In a recent interview with Metal Hammer, Nita Strauss, the talented guitarist known for her work with Alice Cooper and Demi Lovato, shared a deeply personal story about her battles with alcohol and substance abuse. Despite appearing to have it all, Strauss opened up about the toll her addiction took on her life.
“I wouldn’t say I hit rock bottom,” Strauss said. “I’m not like Nikki Sixx, but I was a dangerous addict, because whether I was doing drugs or drinking, I was very highly functional. I was doing all these things that could have got me in trouble, but I never played a bad show, I was never falling-down sloppy.”

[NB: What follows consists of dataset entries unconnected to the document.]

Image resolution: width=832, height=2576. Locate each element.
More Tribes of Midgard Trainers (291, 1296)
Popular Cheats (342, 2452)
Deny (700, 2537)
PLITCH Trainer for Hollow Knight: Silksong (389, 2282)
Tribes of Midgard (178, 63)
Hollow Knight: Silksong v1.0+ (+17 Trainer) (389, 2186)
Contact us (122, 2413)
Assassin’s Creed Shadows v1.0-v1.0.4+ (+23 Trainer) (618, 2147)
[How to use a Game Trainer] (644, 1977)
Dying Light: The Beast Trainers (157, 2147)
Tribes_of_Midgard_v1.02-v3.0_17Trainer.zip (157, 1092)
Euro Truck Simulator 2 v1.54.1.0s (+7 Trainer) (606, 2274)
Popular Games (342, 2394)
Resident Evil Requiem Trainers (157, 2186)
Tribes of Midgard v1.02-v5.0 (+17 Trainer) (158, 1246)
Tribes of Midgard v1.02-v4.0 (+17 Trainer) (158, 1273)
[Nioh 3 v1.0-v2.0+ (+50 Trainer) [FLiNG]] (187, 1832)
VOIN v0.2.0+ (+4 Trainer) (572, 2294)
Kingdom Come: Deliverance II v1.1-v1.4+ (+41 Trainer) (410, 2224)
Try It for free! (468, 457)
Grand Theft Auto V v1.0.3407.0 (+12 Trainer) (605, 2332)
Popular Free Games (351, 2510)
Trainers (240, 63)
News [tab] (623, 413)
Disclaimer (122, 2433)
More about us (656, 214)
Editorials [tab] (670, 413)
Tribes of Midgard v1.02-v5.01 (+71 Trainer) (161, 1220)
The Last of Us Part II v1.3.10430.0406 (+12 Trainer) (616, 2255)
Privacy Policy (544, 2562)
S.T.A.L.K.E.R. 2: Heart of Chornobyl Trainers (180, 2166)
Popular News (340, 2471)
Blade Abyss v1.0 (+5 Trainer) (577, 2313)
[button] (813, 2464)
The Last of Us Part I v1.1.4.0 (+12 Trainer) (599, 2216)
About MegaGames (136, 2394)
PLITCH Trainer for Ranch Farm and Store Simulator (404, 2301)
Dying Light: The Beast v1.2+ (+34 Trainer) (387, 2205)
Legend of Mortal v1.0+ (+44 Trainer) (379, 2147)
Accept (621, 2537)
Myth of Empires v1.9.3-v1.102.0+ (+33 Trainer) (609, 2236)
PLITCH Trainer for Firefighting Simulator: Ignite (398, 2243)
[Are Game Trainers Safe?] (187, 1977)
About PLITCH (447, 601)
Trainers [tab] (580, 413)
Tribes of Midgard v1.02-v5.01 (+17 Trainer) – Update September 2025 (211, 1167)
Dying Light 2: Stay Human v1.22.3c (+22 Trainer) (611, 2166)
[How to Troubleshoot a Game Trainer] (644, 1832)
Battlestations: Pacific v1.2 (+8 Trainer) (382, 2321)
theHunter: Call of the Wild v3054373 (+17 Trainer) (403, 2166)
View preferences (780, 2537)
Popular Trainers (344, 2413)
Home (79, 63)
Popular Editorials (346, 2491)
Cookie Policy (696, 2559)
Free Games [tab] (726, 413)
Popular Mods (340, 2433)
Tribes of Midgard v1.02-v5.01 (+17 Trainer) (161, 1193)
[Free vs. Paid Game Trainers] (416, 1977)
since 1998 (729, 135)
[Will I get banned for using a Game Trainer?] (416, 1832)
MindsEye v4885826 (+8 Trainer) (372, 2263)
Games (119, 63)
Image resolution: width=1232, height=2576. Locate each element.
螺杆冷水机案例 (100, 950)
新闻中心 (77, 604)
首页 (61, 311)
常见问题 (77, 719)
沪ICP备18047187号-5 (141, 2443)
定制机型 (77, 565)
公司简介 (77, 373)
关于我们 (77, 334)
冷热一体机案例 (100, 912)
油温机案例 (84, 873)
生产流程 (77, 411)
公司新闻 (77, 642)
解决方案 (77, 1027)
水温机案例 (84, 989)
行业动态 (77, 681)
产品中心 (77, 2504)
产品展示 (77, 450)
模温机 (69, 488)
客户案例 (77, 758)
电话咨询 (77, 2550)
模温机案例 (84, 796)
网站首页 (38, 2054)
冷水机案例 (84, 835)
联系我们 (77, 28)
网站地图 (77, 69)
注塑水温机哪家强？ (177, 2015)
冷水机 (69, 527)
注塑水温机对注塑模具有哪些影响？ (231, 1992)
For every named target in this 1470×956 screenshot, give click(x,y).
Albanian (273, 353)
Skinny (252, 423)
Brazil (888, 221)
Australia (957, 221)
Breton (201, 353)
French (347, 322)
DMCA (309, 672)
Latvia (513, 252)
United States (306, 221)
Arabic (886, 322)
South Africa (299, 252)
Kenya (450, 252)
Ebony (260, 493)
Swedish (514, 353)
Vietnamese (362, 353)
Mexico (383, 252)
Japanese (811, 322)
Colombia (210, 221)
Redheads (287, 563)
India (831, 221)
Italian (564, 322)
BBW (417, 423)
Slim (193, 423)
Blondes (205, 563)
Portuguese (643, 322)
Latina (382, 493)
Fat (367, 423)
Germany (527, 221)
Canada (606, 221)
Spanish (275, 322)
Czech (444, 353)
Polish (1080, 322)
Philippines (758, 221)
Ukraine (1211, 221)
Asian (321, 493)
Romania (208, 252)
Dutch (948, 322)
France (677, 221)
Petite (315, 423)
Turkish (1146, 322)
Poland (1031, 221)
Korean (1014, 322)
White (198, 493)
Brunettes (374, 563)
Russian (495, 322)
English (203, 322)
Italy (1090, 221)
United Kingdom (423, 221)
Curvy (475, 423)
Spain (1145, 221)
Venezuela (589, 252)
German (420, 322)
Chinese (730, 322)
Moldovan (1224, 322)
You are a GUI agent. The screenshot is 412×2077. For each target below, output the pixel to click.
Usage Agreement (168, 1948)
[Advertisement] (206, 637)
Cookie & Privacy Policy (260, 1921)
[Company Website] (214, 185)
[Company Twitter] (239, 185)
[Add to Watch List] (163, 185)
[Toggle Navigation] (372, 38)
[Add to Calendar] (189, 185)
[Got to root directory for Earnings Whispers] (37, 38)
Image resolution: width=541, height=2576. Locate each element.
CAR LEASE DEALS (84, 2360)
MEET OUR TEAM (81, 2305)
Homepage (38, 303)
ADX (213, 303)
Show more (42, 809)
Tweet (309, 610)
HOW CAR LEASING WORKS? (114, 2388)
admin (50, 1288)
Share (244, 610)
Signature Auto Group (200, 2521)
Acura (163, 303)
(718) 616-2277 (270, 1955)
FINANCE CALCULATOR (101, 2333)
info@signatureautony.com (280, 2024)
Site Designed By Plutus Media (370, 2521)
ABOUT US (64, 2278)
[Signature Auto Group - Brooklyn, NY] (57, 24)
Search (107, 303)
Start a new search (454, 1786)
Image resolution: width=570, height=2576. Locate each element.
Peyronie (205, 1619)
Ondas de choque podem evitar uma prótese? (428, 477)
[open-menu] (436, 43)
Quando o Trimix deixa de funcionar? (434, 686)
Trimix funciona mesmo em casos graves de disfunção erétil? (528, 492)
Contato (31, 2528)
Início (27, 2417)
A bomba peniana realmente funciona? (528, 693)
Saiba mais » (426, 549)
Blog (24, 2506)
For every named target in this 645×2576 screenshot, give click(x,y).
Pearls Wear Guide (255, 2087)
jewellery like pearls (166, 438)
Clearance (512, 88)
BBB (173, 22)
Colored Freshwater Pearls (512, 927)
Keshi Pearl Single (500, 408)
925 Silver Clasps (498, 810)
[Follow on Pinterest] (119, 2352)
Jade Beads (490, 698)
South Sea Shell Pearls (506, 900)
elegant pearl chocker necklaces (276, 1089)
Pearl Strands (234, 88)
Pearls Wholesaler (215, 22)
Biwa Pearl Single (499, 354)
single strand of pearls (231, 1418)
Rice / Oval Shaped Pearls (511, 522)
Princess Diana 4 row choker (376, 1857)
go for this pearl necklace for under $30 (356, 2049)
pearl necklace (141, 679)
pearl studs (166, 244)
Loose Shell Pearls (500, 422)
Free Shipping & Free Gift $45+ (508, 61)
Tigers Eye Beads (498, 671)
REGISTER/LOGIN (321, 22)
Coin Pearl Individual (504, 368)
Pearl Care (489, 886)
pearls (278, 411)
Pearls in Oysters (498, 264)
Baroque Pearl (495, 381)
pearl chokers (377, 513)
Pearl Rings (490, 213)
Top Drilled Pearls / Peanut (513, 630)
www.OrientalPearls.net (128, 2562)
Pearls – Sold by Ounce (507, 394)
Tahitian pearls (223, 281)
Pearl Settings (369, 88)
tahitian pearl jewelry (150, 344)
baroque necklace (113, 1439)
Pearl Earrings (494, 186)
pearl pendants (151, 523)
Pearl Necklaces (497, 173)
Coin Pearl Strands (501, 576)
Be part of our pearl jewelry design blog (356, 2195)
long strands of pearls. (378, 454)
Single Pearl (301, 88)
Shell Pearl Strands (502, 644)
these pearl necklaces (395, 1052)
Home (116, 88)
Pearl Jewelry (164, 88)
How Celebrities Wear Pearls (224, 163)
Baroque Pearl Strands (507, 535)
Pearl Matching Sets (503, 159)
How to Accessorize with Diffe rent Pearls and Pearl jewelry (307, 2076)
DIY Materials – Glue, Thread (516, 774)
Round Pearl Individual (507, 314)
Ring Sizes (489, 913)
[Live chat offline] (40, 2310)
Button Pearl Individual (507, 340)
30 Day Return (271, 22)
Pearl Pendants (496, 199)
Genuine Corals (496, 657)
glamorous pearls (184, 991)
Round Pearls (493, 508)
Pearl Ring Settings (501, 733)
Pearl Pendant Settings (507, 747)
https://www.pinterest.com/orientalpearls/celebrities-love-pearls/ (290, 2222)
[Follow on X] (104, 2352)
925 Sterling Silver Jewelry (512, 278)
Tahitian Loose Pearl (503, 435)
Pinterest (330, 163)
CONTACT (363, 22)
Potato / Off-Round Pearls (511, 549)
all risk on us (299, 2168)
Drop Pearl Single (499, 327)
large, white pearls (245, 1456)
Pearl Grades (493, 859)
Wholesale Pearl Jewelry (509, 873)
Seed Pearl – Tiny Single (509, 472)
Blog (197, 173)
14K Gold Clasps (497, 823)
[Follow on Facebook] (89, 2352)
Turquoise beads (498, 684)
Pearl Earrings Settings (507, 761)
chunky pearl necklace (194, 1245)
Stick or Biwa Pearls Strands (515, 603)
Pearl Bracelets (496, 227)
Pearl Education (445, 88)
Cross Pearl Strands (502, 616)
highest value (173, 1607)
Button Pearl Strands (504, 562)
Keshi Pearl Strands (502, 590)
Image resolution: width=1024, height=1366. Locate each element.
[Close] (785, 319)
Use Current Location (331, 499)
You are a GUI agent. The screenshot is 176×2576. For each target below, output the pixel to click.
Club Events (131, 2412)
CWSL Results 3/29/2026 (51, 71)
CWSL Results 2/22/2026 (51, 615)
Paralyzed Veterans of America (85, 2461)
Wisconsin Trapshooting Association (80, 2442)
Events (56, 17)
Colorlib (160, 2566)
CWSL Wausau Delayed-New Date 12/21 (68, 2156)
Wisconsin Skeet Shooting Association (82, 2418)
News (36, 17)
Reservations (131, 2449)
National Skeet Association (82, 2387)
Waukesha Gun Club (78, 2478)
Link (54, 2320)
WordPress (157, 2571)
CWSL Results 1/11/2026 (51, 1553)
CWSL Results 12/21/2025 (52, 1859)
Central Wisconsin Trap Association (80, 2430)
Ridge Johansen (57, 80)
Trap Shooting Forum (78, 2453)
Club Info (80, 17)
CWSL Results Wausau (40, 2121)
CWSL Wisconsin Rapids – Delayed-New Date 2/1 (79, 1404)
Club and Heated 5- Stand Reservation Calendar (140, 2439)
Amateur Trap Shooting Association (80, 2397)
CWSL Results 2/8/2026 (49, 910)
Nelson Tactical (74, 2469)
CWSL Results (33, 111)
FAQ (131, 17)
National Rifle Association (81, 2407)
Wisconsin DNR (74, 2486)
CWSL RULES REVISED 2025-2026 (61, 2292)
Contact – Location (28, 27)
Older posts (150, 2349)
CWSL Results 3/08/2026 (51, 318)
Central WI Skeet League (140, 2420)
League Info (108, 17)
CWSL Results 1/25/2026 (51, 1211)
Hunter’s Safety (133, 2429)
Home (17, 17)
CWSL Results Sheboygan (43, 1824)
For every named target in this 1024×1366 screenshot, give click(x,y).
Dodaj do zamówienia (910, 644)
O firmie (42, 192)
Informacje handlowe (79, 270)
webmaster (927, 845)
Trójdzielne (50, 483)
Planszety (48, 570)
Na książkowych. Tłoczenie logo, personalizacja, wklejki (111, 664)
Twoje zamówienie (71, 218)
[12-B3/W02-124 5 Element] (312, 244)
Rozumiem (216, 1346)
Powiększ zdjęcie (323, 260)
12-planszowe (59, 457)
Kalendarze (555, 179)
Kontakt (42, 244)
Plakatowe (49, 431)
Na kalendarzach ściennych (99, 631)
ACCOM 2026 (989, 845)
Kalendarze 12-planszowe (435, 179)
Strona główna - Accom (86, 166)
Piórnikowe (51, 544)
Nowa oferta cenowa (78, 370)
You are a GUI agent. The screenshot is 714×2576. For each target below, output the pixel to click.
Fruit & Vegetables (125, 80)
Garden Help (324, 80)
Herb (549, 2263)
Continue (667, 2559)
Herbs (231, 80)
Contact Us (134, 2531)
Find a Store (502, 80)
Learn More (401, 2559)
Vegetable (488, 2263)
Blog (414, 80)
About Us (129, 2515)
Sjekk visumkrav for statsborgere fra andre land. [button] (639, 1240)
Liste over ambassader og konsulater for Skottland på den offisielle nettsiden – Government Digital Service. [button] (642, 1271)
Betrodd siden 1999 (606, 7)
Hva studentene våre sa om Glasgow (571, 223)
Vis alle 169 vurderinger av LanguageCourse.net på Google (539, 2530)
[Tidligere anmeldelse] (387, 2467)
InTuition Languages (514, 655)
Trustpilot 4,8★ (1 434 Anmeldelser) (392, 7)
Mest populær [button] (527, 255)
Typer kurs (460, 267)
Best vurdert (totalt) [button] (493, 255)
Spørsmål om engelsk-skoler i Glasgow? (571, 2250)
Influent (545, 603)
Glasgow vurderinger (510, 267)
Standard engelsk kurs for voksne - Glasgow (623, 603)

While she managed to keep her professional life intact, Strauss confessed that her addiction was insidious, affecting her personal life in ways she hadn’t anticipated. “But it was really insidious, because it was bleeding into my personal life,” she explained. “Some of the guys in the band had noticed it, but it took my partner Josh, who is now my husband, saying to me: ‘If you’re gonna be like this, I don’t know how long I’m going to be with you. I can’t watch you destroy your life like this.’ This was the highest point of my professional career so far, and it just seemed unfair – I couldn’t understand why I was getting picked on, and why I had to be boring and go to sleep early.”
Strauss admitted that when she first attempted to become sober, she did so on her own, rather than seeking help from organizations like Alcoholics Anonymous. Her shyness played a significant role in her reluctance to reach out for support. However, she now acknowledges that maintaining sobriety on the road presents its own set of challenges.
“It is difficult, it really is,” she shared. “My husband still drinks, my friends still drink, Alice has been sober a long time but he doesn’t mind if people drink, so there’s bottles of wine in the dressing room and bourbon on the tour bus. The only thing we do differently on my [solo] tour is that we don’t put alcohol on the rider and don’t stock it on the bus. People can have a beer on the bus, but I say, ‘Please don’t keep a bunch of beer on the bus.’ But it’s hard. It puts your ethics and morals into perspective – I have every opportunity to drink and no one would know, but sobriety, for me, is what you do when no one’s looking.”